TOPLINE:
A perioperative enhanced recovery protocol significantly improved the postoperative outcomes in patients undergoing ileocecal resection for Crohn's disease, speeding discharge readiness and reducing complications and readmissions.
METHODOLOGY:
- Researchers conducted a prospective study to investigate the impact of a perioperative protocol involving enhanced recovery concepts on the outcomes of patients undergoing ileocecal resection for Crohn's disease between 2020 and 2023 at a single center in Germany.
- The 83 participants were divided into pre- and post-protocol implementation groups (n = 50 and n = 33, respectively).
- The protocol included patient education, preoperative nutritional and health optimization, minimally invasive surgery if applicable, early postsurgical mobilization, multimodal analgesia, and early oral feeding.
- The primary outcome was postoperative morbidity after 30 days calculated using the Comprehensive Complication Index (CCI). Secondary endpoints were length of hospital stay, readmission rates, and severe complications, defined as above grade 2 on the Clavien-Dindo classification system for postsurgical complications.
TAKEAWAY:
- Implementation of the protocol led to a significant reduction in CCI from 21.4 to 8.4 (P = .0036).
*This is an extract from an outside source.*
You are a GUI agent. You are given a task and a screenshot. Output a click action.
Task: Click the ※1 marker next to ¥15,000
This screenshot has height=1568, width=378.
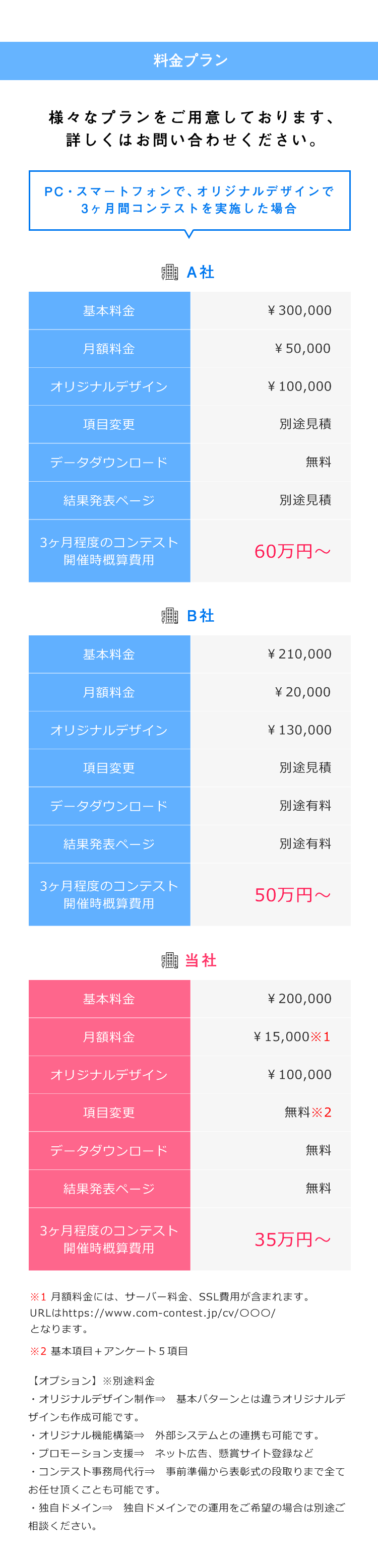(321, 1036)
- The protocol was an independent factor associated with fewer postoperative complications (odds ratio, 0.14; P = .0019).
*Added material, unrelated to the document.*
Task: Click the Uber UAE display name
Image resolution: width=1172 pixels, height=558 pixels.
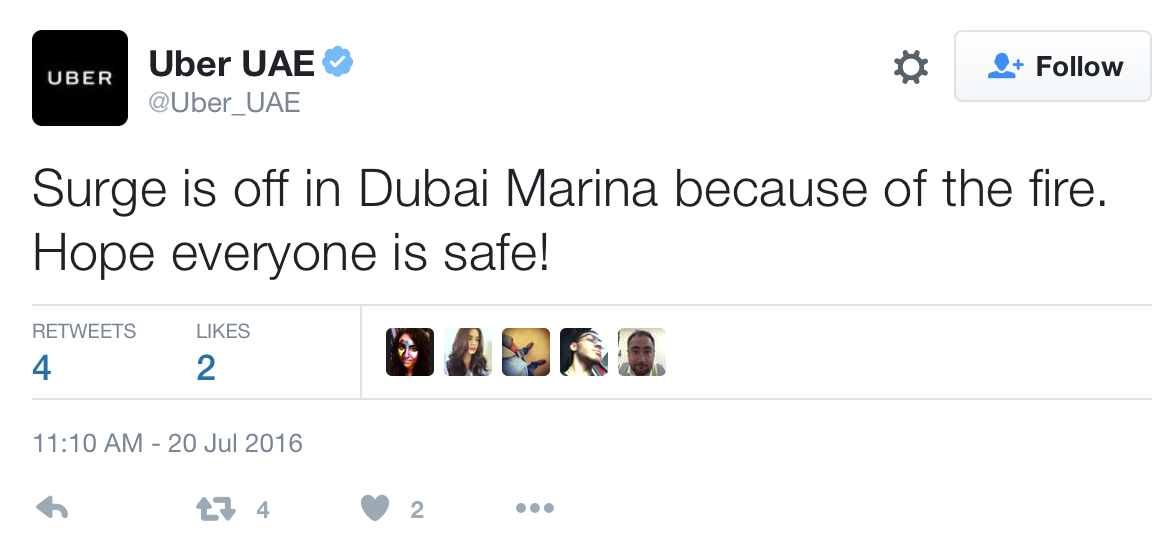Action: 232,64
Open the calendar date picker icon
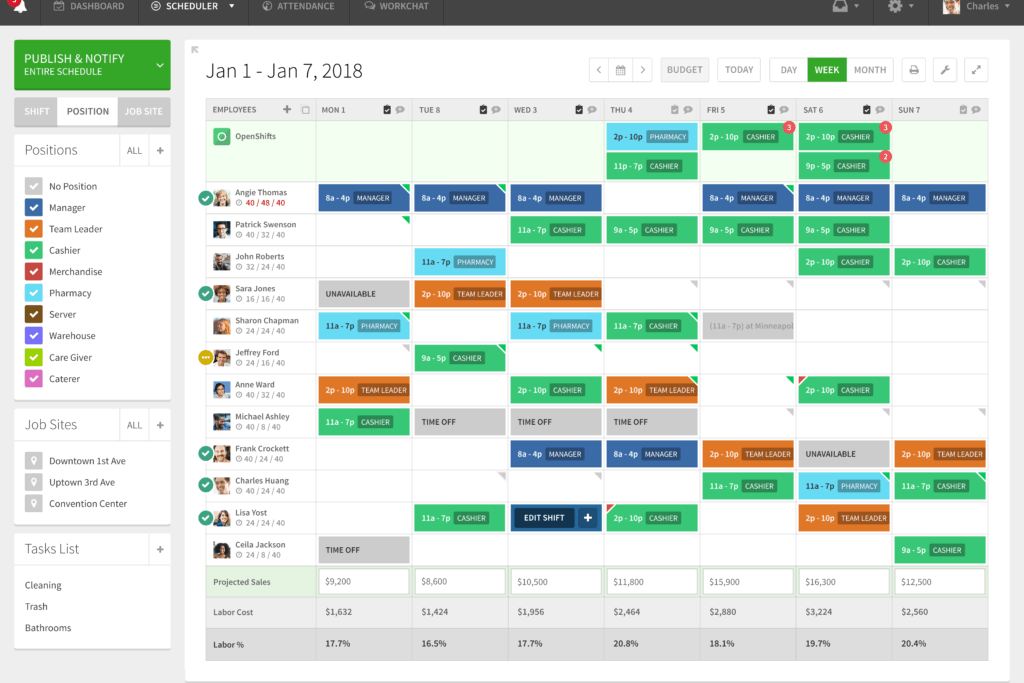The width and height of the screenshot is (1024, 683). pyautogui.click(x=620, y=70)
- Patients in the post-protocol group had a lower rate of severe postsurgical complications (3.1% vs 38%; P = .0002), were ready for discharge earlier (5 vs 6.5 days; P = .001), and had a lower readmission rate (3.1% vs 20%; P = .03).
- Patients in the post-protocol group tended to have shorter hospital stays (5 vs 7 days), but the difference did not reach statistical significance (P = .06).
IN PRACTICE:
On the basis of our results, a specific perioperative recovery concept, including multiple disciplines, should be recommended for patients with inflammatory bowel disease, the authors noted.
SOURCE:
The study, led by Matthias Kelm, Department for General, Visceral, Transplant, Vascular and Pediatric Surgery, University Hospital Wϋrzburg, Wϋrzburg, Germany, was published online in the Journal of Crohn's and Colitis.
LIMITATIONS:
The study's limitations include the lack of randomization and blinding, along with the relatively small number of patients, all of whom were referred from only a single tertiary center.
DISCLOSURES:
This study did not receive any funding. One author reported serving as the executive director of GOPOM GmbH. Other authors did not disclose any conflicts of interest.
This article was created using several editorial tools, including AI, as part of the process. Human editors reviewed this content before publication.